There is no way I know of to arbitrarily invalidate a token without involving a database one way or another.
Be careful with Approach 2 if your service can be accessed on several devices. Consider the following scenario...
- User signs in with iPad, Token 1 issued and stored.
- User signs in on website. Token 2 issued. User logs out.
- User tries to use iPad, Token 1 was issued before user logged out from website, Token 1 now considered invalid.
You might want to look at the idea of refresh tokens although these require database storage too.

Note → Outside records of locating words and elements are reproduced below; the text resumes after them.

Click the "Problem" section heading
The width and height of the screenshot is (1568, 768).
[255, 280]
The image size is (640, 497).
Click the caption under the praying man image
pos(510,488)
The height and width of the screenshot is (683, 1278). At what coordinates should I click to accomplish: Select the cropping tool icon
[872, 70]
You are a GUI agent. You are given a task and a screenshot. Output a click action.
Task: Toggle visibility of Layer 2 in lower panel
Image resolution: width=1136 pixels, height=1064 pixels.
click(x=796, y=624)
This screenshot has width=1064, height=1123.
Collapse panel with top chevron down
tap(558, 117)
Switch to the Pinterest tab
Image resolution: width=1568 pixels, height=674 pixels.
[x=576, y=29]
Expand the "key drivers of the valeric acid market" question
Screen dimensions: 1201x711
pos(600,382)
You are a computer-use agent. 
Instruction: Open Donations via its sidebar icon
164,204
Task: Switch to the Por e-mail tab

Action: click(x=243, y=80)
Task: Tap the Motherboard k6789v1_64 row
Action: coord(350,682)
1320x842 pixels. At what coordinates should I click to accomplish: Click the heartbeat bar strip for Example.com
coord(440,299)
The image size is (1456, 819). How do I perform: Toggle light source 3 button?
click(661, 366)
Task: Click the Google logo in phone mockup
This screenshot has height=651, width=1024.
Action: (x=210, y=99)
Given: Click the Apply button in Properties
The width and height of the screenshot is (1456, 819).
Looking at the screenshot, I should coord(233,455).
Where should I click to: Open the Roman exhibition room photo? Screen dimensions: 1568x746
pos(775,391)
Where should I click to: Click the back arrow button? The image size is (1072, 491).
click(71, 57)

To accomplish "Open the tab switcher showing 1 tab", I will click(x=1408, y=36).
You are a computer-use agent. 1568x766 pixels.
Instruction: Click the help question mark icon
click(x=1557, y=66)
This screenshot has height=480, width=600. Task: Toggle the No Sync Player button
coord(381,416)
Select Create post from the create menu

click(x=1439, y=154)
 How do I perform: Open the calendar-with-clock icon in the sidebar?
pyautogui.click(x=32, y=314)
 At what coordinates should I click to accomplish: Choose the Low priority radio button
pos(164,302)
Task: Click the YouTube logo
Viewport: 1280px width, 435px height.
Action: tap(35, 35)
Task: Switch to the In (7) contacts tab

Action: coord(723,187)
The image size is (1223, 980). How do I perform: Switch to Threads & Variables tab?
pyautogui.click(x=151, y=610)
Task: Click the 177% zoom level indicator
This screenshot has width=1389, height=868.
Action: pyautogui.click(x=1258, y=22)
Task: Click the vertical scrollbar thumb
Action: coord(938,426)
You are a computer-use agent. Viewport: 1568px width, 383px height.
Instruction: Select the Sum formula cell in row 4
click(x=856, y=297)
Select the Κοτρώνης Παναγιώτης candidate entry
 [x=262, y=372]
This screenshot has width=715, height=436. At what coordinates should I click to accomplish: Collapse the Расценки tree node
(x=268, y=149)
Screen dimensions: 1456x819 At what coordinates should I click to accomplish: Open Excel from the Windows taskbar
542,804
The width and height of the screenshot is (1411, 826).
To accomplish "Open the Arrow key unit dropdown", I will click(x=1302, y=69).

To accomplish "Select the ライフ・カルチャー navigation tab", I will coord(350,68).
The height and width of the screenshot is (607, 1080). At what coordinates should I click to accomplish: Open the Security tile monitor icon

Also see here for a good SO discussion regarding a similar problem, particular IanB's solution which would save some db calls.
Proposed solution
Personally, this is how I'd approach it...user authenticates, issued with access token with a short expiry (say 15 mins) and a refresh token valid either for a much longer period or indefinitely. Store a record of this refresh token in a db.
Whenever the user is 'active', issue a new auth token each time (valid for 15 mins each time). If the user is not active for over 15 minutes and then makes a request (so uses an expired jwt), check the validity of the refresh token. If it's valid (including db check) then issue a new auth token.
If a user 'logs out' either on a device or through a website then destroy both access refresh tokens client side and importantly revoke the validity of the refresh token used. If a user changes their password on any device, then revoke all their refresh tokens forcing them to log in again as soon as their access token expires. This does leave a 'window of uncertainty' but that's unavoidable without hitting a db every time.
Using this approach also opens up the possibility of users being able to 'revoke' access to specific devices if required as seen with many major web apps.